Service on Demand: Drone Base Stations
Cruising in the Cellular Network
In this paper, the deployment of drone base stations to provide higher performance in the cellular networks is analyzed. In particular, we investigate a new mobility model for drone base stations where they can move freely in the network, ignoring the cell boundaries. Free movement model for drones bring out new challenges such as user association and physical collision among drones. We consider two user association schemes and evaluate their performance through simulation. We show that by deploying a smart user association scheme in the free movement model, the obtained results are greatly better than those restricting each drone base station to fly over a certain small cell area, and serving local users. Additionally, the impact of drones’ movement on the load balance, signal strength and interference are studied. Moreover, we show that our proposed algorithm can maintain a comfortable distance among the drones to avoid physical collision.

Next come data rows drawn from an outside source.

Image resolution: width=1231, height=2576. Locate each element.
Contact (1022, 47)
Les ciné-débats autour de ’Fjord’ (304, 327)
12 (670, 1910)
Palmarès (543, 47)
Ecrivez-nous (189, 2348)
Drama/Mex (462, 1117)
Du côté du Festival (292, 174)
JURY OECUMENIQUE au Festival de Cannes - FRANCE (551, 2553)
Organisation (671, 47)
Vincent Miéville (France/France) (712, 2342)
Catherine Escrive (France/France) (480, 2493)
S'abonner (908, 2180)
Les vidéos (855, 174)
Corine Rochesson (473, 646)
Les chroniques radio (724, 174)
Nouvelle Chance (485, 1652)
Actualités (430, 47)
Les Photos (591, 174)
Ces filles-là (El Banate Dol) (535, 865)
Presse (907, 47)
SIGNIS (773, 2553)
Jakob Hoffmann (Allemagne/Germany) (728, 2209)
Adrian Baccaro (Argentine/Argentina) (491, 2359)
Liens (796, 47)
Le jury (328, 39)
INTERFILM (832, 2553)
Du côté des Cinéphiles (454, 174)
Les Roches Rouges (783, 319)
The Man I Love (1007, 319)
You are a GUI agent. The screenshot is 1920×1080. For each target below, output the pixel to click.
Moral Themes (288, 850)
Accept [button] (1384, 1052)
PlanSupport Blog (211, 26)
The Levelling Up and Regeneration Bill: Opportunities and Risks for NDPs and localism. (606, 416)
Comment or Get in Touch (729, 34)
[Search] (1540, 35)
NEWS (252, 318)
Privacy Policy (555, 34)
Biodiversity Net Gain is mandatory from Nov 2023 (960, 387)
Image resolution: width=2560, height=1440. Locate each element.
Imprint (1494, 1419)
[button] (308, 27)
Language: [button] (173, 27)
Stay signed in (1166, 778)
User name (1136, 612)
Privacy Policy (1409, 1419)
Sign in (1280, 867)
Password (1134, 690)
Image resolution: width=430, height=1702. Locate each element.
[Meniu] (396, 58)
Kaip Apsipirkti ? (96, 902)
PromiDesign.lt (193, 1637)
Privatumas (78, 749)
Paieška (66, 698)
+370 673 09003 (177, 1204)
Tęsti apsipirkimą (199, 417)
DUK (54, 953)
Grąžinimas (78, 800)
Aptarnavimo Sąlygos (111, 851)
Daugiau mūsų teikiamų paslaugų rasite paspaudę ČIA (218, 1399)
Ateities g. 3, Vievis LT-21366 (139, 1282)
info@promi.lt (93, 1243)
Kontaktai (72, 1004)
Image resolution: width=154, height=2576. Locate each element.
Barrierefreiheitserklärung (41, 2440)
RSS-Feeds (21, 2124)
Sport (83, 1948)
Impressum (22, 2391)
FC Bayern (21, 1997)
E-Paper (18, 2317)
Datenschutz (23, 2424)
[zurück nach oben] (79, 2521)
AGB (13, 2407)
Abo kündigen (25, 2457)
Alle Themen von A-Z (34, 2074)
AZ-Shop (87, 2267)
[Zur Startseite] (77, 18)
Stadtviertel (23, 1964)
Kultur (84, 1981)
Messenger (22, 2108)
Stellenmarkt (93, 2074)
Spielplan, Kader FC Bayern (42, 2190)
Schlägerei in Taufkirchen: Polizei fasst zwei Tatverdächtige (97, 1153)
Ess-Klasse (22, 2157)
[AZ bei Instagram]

Drones or small unmanned aerial vehicles (UAVs) are becoming a promising solution for a wide range of civilian applications such as disaster recovery, traffic monitoring, and surveillance. Due to their high degree of freedom, and the ability to move autonomously to any hard-to-reach- areas, they are emerging in cellular network applications as well to provide coverage and higher quality services for the users. Drones can be equipped with the base station (BS) hardware and act as a flying BS, creating an attractive alternative to conventional roof or pole mounted base stations. The concept of drone base station (DBS) is still in its infancy, and many academic researchers are now actively working in the area.
While recent studies [1, 2] on DBS mainly focused on finding the optimum location for the drones to hover so that the coverage is maximized, we are utilizing the flexibility and agility of drones and study the DBSs that can move continuously over the serving area. DBSs can adapt their directions in order to provide higher service quality for the mobile users, moving randomly within the small cell boundaries.
In our previous works [3, 4], we designed drone mobility control algorithms according to drone’s practical limitation , in order to improve the performance of the cellular network. In the network area, divided to multiple small cell area, each DBS’ mobility was limited to its small cell boundaries. All users in the small cell were remained to be associated to their local DBS all the time; although during movement of users, they might find another DBS with a higher received signal strength. We have shown that letting drones chasing users can significantly improve the system performance, especially the packet throughput for cell-edge users.
Now, an intriguing question is: how about further freeing the drones and allowing them to fly over the entire network, instead of over a single cell. Our motivation is to increase the DBS mobility range, thus providing more candidate DBSs for users to connect with.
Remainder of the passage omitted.